When local abortion funds are not resourced with people, time, connectivity, and money, people seeking abortions are left with a complicated, hard-to-navigate system that is, at best, a time-draining hassle. At worst, it is a demeaning experience that perpetuates the same systems of harm that abortion funds are founded to fight. Worst of all, it often leaves them without actual access to care.
A Bold Vision
Building and designing the OSU pilot has been an opportunity to plan for an expansive future for abortion seekers. Together, we are bold—even audacious—to work toward a reality where, even as we witness the evisceration of Roe v. Wade, abortion access could come with more ease for people.
Working together in this pilot has reinforced what we know we are capable of. The local funds hired staff, grew budgets, designed infrastructure and technology, revamped policies and procedures, worked together as a region, and continued to fund abortions and practical support at unprecedented levels.
Currently, most abortion funding is distributed through large, national provider organizations whose primary focus is clinical care. We all have critical parts to play in making the abortion ecosystem navigable and equitable; there is no denying that abortion funds’ rightful role is our expertise in helping abortion seekers break down financial and logistical barriers.
Historically, institutional philanthropy and those with the most resources have not trusted local organizations like abortion funds, People of Color, and people closest to the issue with the level of resourcing needed to implement our solutions.
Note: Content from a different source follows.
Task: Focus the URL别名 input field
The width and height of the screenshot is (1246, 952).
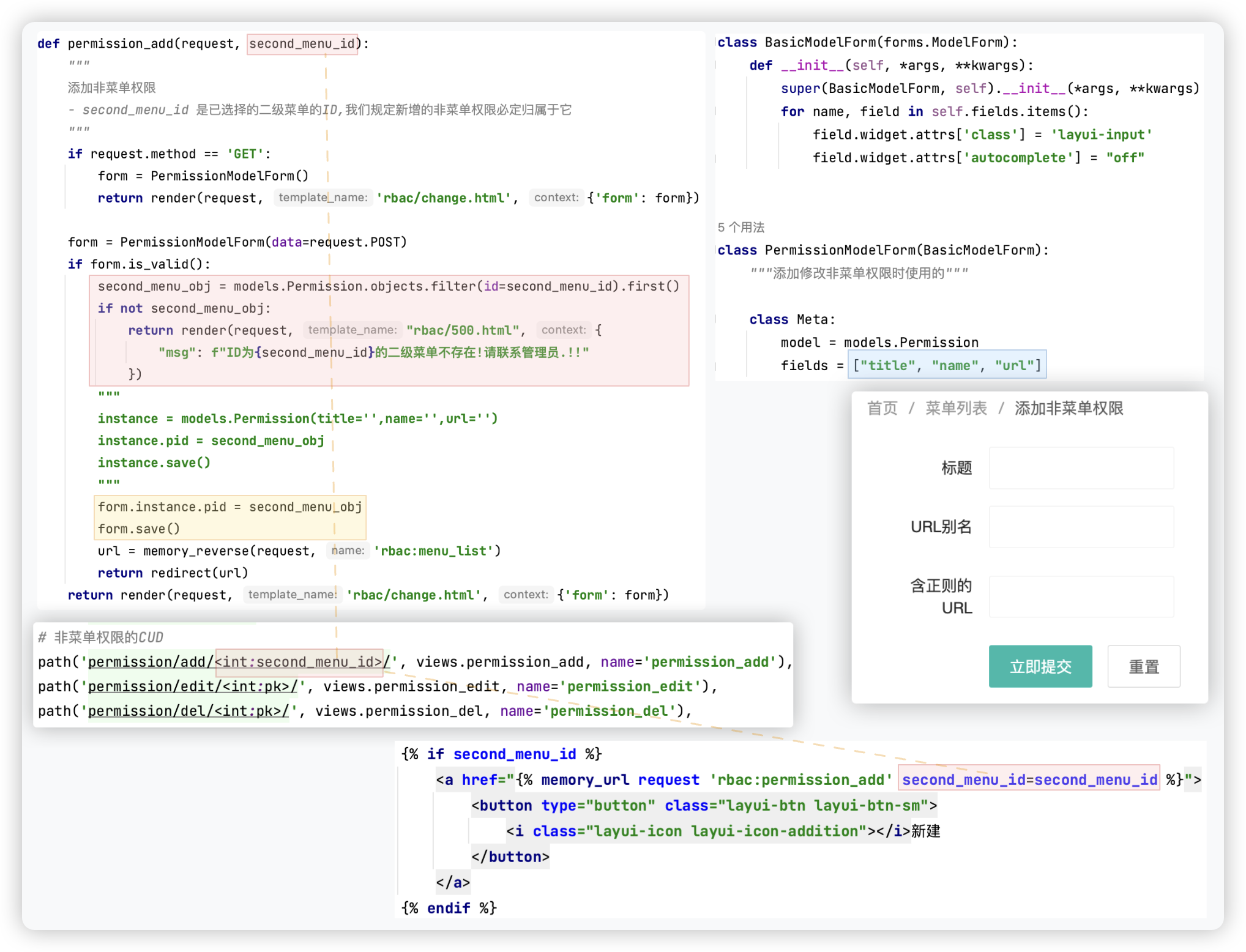Action: pos(1081,527)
OSU is an invitation to do something different in a moment when we most need innovation: Invest in a community-led solution that is bold enough to meet this moment.
Invest in Abortion Funds
We’re ready.
While the OSU pilot cannot launch as it’s been envisioned, we are heartened to share that the local abortion funds have built the capacity and infrastructure to distribute millions of dollars to abortion seekers—we just need the resourcing to do it.
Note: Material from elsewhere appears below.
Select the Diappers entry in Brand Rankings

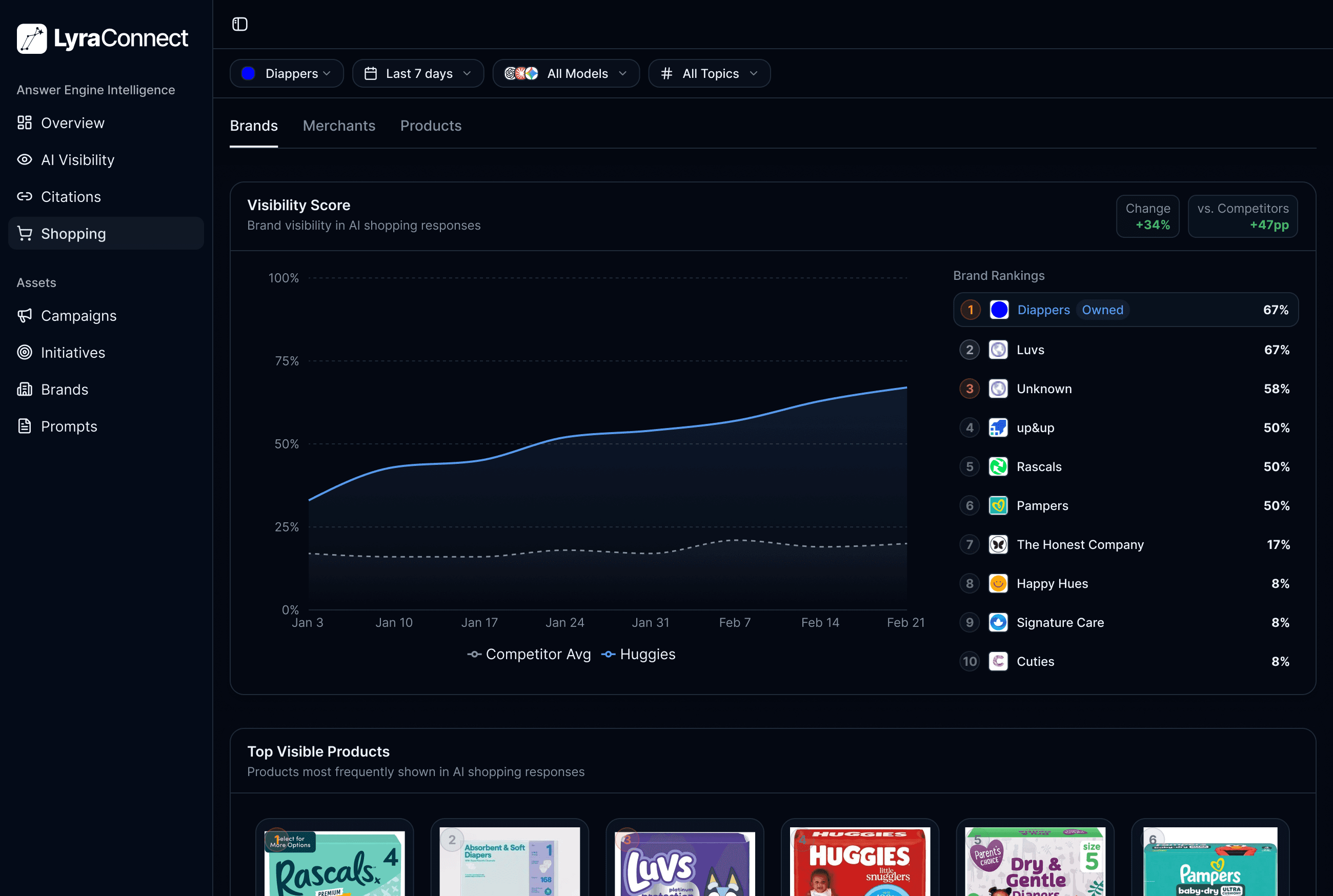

Because we believe in the power, brilliance, and capability of these pilot funds, without reservation and without hesitation, we invite organizations, funders, and individuals to show their strong support for these five pilot funds, as well as all the other grassroots abortion funds holding together the crumbling abortion landscape. We invite all grassroots donors to donate to your local abortion fund. We invite foundations and those with access to wealth to connect directly with the OSU pilot funds.
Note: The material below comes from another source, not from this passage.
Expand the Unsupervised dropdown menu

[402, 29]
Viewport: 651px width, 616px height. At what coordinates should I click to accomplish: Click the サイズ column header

We need all hands on deck to build the infrastructure abortion seekers should be able to count on. The abortion funding movement is equipped to resource abortions and build power at the local levels. For everyone looking for a way forward, the path is crystal clear: it’s beyond time to return resources to our communities by deeply investing in our local organizations. We are co-creating systems and institutions that actually serve us, and this is your chance to be part of the solution. People need abortions to be available and accessible. People seeking abortions need our trust, money, commitment, and courage—now and in the years to come.